Millard Fillmore (1800-1874) was de dertiende president van de Verenigde Staten en nam het over na de vroegtijdige dood van Zachary Taylor. Hij steunde het compromis van 1850, inclusief de controversiële Fugitive Slave Act en slaagde niet in zijn poging om in 1856 president te worden. Hieronder volgen 10 belangrijke en interessante feiten over hem en zijn tijd als president.
De ouders van Millard Fillmore gaven hem een basisopleiding voordat ze hem op jonge leeftijd leerden bij een lakenmaker. Door zijn eigen vastberadenheid bleef hij zichzelf opleiden en schreef zich uiteindelijk op negentienjarige leeftijd in voor de New Hope Academy.
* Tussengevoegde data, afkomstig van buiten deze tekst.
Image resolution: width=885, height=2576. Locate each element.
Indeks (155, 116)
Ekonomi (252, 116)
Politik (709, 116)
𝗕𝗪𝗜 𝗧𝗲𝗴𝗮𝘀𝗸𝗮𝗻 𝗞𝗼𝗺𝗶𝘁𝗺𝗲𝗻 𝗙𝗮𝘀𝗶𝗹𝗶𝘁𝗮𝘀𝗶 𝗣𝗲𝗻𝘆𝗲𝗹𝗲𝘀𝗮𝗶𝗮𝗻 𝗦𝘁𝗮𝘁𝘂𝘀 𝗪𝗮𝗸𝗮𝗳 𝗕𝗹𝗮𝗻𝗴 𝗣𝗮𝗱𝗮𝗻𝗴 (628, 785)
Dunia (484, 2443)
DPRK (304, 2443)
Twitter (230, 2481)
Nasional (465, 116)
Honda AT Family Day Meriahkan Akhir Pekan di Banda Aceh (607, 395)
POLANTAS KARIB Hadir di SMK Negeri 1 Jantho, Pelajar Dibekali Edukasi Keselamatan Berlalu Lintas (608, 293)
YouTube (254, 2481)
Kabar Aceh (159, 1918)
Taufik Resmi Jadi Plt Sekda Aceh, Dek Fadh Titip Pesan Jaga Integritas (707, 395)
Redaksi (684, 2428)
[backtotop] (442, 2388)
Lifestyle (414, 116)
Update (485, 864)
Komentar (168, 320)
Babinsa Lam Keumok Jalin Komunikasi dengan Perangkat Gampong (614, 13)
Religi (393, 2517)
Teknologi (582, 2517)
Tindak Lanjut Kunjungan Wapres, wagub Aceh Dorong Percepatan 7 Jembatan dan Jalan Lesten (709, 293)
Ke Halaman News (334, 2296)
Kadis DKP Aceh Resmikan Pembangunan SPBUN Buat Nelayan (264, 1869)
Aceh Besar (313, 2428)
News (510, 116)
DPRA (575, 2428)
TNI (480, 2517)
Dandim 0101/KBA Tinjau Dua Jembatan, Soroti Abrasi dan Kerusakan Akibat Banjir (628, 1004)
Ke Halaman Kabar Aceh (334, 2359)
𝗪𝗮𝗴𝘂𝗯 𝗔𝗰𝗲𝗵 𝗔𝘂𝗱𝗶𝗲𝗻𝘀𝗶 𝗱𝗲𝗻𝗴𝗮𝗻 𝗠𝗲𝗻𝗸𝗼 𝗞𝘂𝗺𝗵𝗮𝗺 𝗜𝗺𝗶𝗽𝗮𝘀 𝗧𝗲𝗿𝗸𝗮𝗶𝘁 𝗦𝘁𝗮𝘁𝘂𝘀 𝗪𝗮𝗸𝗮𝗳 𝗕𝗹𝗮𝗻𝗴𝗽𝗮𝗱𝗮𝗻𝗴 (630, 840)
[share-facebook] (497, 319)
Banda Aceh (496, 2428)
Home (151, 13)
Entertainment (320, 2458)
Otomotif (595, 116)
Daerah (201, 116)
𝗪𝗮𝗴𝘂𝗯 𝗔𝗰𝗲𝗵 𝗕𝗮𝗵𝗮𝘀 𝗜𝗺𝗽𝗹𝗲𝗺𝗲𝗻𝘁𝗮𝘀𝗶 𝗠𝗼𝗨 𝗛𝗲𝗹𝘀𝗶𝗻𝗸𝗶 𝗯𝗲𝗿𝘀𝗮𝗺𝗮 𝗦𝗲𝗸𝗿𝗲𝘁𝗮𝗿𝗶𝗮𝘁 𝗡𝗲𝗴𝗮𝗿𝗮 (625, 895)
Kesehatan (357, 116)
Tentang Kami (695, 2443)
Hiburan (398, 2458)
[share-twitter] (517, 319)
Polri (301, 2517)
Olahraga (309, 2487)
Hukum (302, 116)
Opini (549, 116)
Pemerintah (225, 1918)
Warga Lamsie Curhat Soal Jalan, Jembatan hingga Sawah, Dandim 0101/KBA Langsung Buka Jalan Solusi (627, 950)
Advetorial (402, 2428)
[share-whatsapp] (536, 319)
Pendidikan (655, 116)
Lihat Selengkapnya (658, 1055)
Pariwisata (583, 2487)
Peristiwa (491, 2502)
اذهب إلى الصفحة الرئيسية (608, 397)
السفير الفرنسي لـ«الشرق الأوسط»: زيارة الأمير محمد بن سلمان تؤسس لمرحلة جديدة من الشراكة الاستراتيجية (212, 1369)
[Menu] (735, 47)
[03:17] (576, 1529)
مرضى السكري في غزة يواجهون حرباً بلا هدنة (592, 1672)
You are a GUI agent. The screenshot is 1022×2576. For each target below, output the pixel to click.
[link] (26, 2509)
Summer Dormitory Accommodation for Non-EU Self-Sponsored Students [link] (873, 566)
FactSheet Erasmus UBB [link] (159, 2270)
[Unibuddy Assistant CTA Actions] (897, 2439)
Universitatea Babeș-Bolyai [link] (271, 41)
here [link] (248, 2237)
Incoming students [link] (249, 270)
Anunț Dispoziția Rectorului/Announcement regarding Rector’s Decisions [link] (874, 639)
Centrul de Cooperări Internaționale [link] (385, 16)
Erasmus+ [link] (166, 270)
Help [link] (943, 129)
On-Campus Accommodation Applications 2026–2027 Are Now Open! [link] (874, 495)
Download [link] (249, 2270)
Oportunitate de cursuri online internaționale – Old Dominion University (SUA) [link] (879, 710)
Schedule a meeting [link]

Tussen 1819 en 1823 gaf Fillmore les op school als een manier om zichzelf te onderhouden terwijl hij rechten studeerde. Hij werd in 1823 toegelaten tot de balie van New York.
Op de New Hope Academy vond Fillmore een geestverwant in Abigail Powers. Hoewel ze zijn leraar was, was ze slechts twee jaar ouder dan hij. Ze hielden allebei van leren. Ze trouwden echter pas drie jaar nadat Fillmore bij de bar was gekomen. Ze kregen later twee kinderen: Millard Powers en Mary Abigail.
Zes jaar na het passeren van de balie in New York werd Fillmore gekozen in de New York State Assembly. Hij werd al snel gekozen in het Congres en diende tien jaar als vertegenwoordiger voor New York. In 1848 kreeg hij de functie van controleur van New York. Hij diende in deze hoedanigheid totdat hij werd voorgedragen als vice-presidentskandidaat onder Zachary Taylor.
President Taylor stierf iets meer dan een jaar nadat hij in functie was en Fillmore volgde de rol van president op. Zijn steun gedurende het volgende jaar van het compromis van 1850 betekende dat hij niet werd hernoemd om in 1852 te gaan lopen.
Fillmore dacht dat de Compromis van 1850 geïntroduceerd door Henry Clay was een belangrijk stuk wetgeving dat de vakbond zou behoeden voor verschillen in secties. Dit volgde echter niet het beleid van de overleden president Taylor. De kabinetsleden van Taylor namen ontslag uit protest en Fillmore kon vervolgens zijn kabinet vullen met meer gematigde leden.
Het meest verfoeilijke deel van het compromis van 1850 voor veel voorstanders van antislavernij als de Fugitive Slave Act. Dit vereiste dat de regering moest helpen om voortvluchtige slaven terug te geven aan hun eigenaren. Fillmore steunde de wet, ook al was hij persoonlijk tegen slavernij. Dit veroorzaakte veel kritiek en waarschijnlijk de nominatie van 1852.
In 1854 gingen de VS en Japan akkoord met de Verdrag van Kanagawa die tot stand is gekomen door de inspanningen van Commodore Matthew Perry. Dit opende twee Japanse havens om handel te drijven en stemde ermee in Amerikaanse schepen te helpen die voor de Japanse kust vergaan. Door het verdrag konden de schepen ook voorzieningen kopen in Japan.
De Know-Nothing Party was een anti-immigranten, antikatholieke partij. Ze nomineerden Fillmore om in 1856 president te worden. Bij de verkiezingen won Fillmore alleen de kiesmannen van de staat Maryland. Hij behaalde 22 procent van de stemmen en werd verslagen door James Buchanan.
Na 1856 keerde Fillmore niet meer terug op het nationale toneel. In plaats daarvan bracht hij de rest van zijn leven door in openbare aangelegenheden in Buffalo, New York. Hij was actief in gemeenschapsprojecten zoals de bouw van de eerste middelbare school van de stad en een ziekenhuis. Hij steunde de Unie, maar er werd nog steeds op hem neergekeken voor zijn steun aan de Fugitive Slave Act toen President Lincoln is vermoord in 1865.